** Kutipan bacaan **
···

Dok. ANTARA
Paus Fransiskus, lahir dengan nama Jorge Mario Bergoglio pada 17 Desember 1936 di Buenos Aires, Argentina. Ia adalah putra imigran Italia dan merupakan Yesuit pertama yang terpilih menjadi Paus dalam sejarah Gereja Katolik, serta Paus pertama yang berasal dari Amerika Latin.
Ia terpilih sebagai Paus pada 13 Maret 2013, menggantikan Paus Benediktus XVI yang mengundurkan diri. Bergoglio memilih nama Fransiskus sebagai Paus terinspirasi dari Santo Fransiskus dari Assisi sebagai tanda komitmennya terhadap kesederhanaan, cinta pada kaum miskin, dan perlindungan Allah. Kepemimpinan Paus Fransiskus sering disebut sebagai “era Gereja yang berbelas kasih”, karena menekankan bahwa Gereja harus menjadi rumah yang terbuka bagi semua, terutama yang terluka, tersingkir, dan tersesat
Wafatnya Paus Fransiskus pada Senin, 21 April 2025, pukul 07.35 waktu setempat di kediamannya, Domus Sanctae Marthae, Kota Vatikan. Beliau meninggal dunia dalam usia 88 tahun akibat stroke yang diikuti oleh koma dan henti jantung, menjadi momen penuh duka, namun sekaligus panggilan refleksi bagi umat Katolik di seluruh dunia. Di tengah dunia yang dilanda krisis kemanusiaan, kerusakan lingkungan, dan polarisasi sosial yang makin dalam, kepergian seorang pemimpin Gereja universal yang dikenal karena keberanian, kesederhanaan, dan keberpihakannya pada kaum kecil bukan hanya kehilangan sosok, tetapi juga suara kenabian yang telah menuntun Gereja menuju dunia yang lebih adil dan berbelas kasih.

···

** Kerjakan berikut ini **
1) Tentukan apakah setiap pernyataan di bawah ini sesuai dengan kutipan tentang Paus Fransiskus di atas. Jawab ya atau tidak, lalu sertakan kata-kata penentunya yang dikutip persis.
(a) Paus Fransiskus lahir di Buenos Aires.
(b) Paus Fransiskus terpilih sebagai Paus pada tahun 2005.
(c) Paus Fransiskus wafat di Domus Sanctae Marthae.
2) Teruskan kutipan tentang Paus Fransiskus di atas, mulai dari sesudah kalimat terakhirnya.

** Data sumber **
···

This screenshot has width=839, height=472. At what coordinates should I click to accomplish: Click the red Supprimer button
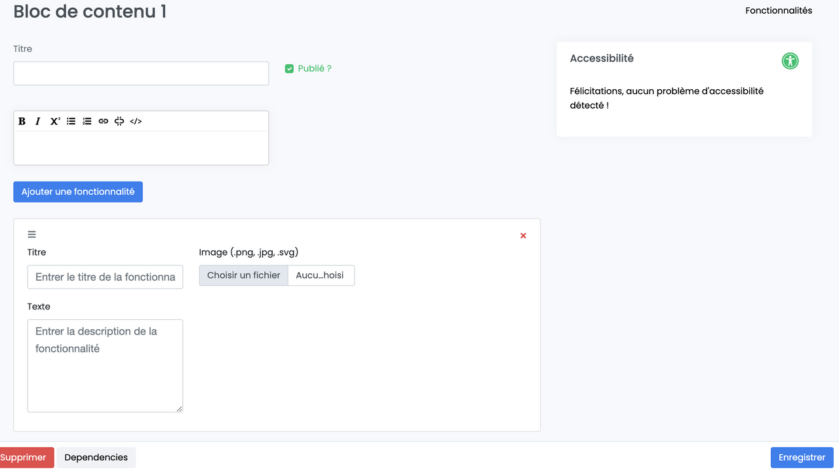[25, 458]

···

** Jawaban per tugas **
1)
(a) Ya: "pada 17 Desember 1936 di Buenos Aires, Argentina"
(b) Tidak: "Ia terpilih sebagai Paus pada 13 Maret 2013"
(c) Ya: "di kediamannya, Domus Sanctae Marthae, Kota Vatikan"

2)
Paus Fransiskus, dalam berbagai dokumen pentingnya seperti Evangelii Gaudium (2013), Laudato Si’ (2015), dan Fratelli Tutti (2020), telah menggemakan panggilan untuk keluar dari zona nyaman, menjadi Gereja yang “pergi ke pinggiran”, yang hidup dari Injil, bukan sekadar struktur. Ia mendorong Gereja agar berakar dalam doa, tetapi hadir dalam realitas dunia. Wafatnya beliau, yang bertepatan dengan Bulan Paskah ini, menjadi momen simbolik yang mendalam: seperti Maria yang berdiri di kaki salib, Gereja pun kini berdiri dalam duka, namun tetap teguh menatap masa depan.
Di saat dunia menanti gembala baru melalui Konklaf, Bulan Maria menjadi ruang yang paling tepat untuk mempersembahkan doa dan harapan. Doa Rosario yang didaraskan bukan sekadar rutinitas devosional, melainkan juga seruan penuh iman agar Roh Kudus bekerja dalam keheningan, membimbing para Kardinal memilih pemimpin yang mampu melanjutkan semangat reformasi dan pelayanan dari Paus Fransiskus.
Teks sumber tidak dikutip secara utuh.